Erste Schritte zur Neuausrichtung der usbekischen Armee
Ankara hat eine Gruppe von Militärberatern nach Usbekistan entsandt, um bei der Reform der Streitkräfte zu helfen. Dies bestätigte der türkische Verteidigungsminister Yaşar Güler und betonte, dass befreundete und brüderliche Länder Interesse an der Übernahme des türkischen Armeemodells zeigen. Die Beratergruppe soll taschkent dabei unterstützen, moderne Militärstrukturen aufzubauen, die bereits in anderen Partnerstaaten erfolgreich erprobt wurden. Der Einsatz knüpft an die Gespräche zwischen den Generalstabschefs beider Länder an, die Ende April 2026 in der usbekischen Hauptstadt stattfanden. Bereits im Januar hatten die Verteidigungsminister einen umfassenden Kooperationsplan unterzeichnet, der gemeinsame Übungen, Ausbildung und medizinische Zusammenarbeit vorsieht.
Bewährtes Modell aus Aserbaidschan als Blaupause
Die von der Türkei in Usbekistan angewandte Reformstrategie wurde zuvor in Aserbaidschan getestet, wo die militärische Zusammenarbeit nach der Unterzeichnung der Schuscha-Deklaration im Jahr 2021 systematisch ausgebaut wurde. Dieses Dokument legte eine Bündnisbeziehung fest, die Elemente der militärischen Integration und gegenseitige Unterstützung umfasst. Baku modernisierte seine Armee nach türkischen Standards, erhöhte die Zahl gemeinsamer Manöver und baute eine enge Kooperation in der Rüstungsindustrie auf, darunter den Einsatz von Bayraktar-Kampfdrohnen. Taschkent verfolgt nun ein ähnliches Ziel: Eine schlagkräftige, technologisch moderne Armee, die auf eigenen nationalen Interessen basiert und nicht von externen Akteuren abhängig ist.
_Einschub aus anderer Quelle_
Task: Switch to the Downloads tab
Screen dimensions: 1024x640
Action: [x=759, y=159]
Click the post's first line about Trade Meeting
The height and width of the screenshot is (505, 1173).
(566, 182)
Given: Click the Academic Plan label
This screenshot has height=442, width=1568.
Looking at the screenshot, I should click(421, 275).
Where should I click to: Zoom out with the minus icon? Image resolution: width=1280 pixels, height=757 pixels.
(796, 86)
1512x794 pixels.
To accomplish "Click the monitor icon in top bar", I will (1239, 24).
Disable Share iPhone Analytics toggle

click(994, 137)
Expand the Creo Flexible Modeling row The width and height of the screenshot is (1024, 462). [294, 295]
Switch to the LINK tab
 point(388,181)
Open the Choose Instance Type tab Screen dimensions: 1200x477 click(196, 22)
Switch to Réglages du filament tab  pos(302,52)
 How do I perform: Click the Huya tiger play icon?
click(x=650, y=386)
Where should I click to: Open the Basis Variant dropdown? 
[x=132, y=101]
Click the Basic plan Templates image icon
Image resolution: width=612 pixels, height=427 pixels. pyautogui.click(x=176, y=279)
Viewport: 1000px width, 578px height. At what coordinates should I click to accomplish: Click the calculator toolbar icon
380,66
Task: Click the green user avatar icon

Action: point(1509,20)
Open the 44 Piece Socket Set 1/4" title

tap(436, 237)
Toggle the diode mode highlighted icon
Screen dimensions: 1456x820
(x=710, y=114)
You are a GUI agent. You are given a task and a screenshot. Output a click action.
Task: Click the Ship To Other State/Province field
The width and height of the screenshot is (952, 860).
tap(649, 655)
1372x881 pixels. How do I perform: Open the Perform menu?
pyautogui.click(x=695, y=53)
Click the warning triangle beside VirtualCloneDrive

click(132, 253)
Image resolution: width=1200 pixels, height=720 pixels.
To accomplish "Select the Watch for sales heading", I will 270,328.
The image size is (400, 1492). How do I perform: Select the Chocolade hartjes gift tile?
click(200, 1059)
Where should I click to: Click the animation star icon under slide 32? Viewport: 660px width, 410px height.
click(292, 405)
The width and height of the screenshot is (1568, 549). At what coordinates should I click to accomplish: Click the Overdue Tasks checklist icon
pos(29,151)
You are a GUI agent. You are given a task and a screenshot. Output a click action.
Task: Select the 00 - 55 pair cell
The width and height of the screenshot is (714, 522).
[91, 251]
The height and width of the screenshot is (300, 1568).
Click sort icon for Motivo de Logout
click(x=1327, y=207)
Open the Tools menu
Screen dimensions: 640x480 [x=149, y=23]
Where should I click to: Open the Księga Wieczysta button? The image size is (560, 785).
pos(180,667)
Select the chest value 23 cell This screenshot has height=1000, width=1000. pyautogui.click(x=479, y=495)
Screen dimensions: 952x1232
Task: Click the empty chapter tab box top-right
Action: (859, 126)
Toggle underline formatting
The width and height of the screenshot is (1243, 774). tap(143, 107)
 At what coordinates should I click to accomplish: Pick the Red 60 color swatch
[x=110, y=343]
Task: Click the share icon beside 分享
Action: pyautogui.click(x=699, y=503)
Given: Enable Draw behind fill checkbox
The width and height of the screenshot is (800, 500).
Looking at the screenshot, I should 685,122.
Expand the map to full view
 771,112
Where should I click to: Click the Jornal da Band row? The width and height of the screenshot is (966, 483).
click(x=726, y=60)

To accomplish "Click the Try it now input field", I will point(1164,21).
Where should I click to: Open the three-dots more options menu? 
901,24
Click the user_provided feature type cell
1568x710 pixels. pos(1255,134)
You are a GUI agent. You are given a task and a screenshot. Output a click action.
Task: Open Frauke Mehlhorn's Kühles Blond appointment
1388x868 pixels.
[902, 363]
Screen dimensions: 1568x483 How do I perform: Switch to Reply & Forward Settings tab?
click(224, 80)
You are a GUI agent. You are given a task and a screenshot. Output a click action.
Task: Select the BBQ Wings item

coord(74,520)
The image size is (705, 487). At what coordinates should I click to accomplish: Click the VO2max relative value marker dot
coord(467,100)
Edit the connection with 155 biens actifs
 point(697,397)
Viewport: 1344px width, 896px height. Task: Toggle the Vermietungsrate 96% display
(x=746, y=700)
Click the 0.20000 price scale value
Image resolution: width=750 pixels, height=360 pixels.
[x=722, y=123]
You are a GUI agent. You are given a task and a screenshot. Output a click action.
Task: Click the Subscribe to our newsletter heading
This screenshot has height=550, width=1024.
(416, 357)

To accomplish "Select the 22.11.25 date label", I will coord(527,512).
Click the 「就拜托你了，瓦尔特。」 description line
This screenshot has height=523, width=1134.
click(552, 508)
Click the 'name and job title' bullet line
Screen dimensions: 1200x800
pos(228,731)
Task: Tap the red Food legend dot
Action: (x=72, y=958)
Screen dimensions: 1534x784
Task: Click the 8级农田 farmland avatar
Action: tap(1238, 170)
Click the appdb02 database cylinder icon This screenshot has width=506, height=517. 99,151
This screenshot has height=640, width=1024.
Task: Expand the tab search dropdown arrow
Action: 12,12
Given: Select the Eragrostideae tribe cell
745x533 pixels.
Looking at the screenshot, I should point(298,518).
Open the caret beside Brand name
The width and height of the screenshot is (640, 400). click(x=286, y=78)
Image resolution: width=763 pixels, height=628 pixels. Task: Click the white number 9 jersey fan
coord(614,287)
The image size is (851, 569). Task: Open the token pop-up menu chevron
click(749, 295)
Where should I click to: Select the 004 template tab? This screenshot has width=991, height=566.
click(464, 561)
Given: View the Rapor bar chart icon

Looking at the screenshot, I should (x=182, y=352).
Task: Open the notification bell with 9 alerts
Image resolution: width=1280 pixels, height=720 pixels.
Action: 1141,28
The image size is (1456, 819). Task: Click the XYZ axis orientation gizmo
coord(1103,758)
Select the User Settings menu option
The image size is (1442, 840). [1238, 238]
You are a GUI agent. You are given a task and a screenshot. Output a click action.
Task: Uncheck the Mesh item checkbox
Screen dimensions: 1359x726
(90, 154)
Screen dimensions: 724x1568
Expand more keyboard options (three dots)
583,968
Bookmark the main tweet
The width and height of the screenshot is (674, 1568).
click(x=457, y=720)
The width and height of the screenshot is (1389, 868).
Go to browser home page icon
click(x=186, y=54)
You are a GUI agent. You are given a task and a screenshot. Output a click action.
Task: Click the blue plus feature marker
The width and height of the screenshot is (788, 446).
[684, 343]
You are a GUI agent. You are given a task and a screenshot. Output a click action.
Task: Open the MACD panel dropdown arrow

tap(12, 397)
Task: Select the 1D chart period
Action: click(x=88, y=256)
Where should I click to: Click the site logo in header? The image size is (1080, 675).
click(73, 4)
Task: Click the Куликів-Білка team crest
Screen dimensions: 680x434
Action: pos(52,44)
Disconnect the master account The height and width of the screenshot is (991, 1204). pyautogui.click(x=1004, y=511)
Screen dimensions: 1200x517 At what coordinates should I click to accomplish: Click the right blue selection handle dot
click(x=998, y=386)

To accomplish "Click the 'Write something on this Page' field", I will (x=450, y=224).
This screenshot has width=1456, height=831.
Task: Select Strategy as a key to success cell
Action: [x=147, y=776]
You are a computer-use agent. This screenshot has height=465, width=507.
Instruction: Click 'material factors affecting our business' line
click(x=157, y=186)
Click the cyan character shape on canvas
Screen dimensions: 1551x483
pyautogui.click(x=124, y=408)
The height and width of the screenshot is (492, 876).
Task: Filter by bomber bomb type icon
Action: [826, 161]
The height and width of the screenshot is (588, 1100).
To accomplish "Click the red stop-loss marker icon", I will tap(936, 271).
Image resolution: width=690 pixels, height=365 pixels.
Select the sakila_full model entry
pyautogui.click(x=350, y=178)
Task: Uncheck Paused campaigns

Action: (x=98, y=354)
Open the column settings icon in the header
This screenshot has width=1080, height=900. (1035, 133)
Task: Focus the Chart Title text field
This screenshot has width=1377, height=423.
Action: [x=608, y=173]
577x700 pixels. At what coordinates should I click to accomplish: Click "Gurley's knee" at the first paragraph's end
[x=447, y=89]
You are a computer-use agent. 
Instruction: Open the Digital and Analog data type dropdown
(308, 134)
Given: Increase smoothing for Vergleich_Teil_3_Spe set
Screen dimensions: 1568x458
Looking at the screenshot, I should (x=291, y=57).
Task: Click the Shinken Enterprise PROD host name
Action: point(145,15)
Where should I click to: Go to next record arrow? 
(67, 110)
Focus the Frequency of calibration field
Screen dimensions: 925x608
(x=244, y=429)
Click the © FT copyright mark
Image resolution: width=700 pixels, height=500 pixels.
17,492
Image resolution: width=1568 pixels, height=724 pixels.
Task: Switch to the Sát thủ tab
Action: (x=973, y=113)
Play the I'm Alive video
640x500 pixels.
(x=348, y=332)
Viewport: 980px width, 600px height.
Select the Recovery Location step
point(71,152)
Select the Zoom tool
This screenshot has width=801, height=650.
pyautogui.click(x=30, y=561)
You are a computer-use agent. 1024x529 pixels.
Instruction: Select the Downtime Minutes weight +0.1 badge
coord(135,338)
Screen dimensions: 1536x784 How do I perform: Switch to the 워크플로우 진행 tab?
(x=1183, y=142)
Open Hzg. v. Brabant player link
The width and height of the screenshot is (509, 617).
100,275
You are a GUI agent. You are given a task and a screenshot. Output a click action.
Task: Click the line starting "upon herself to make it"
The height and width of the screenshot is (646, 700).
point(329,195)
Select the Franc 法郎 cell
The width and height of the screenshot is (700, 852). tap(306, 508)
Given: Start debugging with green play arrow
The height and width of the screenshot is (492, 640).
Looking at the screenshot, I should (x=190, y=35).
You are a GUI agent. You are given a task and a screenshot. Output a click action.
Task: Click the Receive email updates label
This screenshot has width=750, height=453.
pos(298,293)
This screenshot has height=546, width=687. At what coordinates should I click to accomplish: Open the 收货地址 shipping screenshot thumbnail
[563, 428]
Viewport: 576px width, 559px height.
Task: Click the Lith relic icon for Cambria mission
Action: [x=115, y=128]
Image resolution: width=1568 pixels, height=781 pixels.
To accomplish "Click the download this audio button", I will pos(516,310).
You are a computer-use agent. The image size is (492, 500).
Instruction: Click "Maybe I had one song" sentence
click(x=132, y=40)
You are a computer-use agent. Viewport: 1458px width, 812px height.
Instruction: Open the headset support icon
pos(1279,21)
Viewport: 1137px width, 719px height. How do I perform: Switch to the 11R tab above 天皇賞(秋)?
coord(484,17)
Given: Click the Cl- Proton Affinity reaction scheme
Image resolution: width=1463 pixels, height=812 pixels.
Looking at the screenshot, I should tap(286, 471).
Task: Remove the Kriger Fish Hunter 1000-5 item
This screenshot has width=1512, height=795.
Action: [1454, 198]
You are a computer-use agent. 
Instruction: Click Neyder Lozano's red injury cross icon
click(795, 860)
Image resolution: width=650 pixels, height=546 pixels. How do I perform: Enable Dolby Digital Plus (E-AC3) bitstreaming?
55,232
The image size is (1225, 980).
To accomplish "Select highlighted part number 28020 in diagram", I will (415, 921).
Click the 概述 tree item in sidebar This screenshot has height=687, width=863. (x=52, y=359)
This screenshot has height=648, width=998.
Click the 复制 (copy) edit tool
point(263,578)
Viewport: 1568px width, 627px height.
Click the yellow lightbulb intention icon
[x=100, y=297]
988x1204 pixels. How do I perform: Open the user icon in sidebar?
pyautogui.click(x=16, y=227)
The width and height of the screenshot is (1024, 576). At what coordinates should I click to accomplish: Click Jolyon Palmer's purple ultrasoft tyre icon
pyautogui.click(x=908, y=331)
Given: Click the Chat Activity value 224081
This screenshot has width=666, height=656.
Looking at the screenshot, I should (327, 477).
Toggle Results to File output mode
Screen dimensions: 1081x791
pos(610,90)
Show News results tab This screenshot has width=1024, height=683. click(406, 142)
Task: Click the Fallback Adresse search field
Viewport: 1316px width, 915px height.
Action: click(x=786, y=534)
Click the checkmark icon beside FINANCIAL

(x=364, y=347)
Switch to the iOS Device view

Geopolitische Verschiebungen in Zentralasien
Vor dem Hintergrund des nachlassenden russischen Einflusses in der Region und der Konzentration Moskaus auf den Krieg gegen die Ukraine wird Ankara für Usbekistan zum wichtigsten Partner bei der Heeresreform. Taschkent verfolgt eine konsequente Politik der Diversifizierung seiner Außenbeziehungen und stärkt die sicherheitspolitische Zusammenarbeit mit regionalen Schlüsselakteuren. Die usbekische Führung setzt darauf, durch tiefgreifende Reformen und moderne Standards die eigene Sicherheit zu festigen, ohne in geopolitische Konflikte verwickelt zu werden. Ein starkes, modernisiertes Militär soll nicht nur das Land selbst schützen, sondern auch als stabilisierender Faktor für ganz Zentralasien wirken.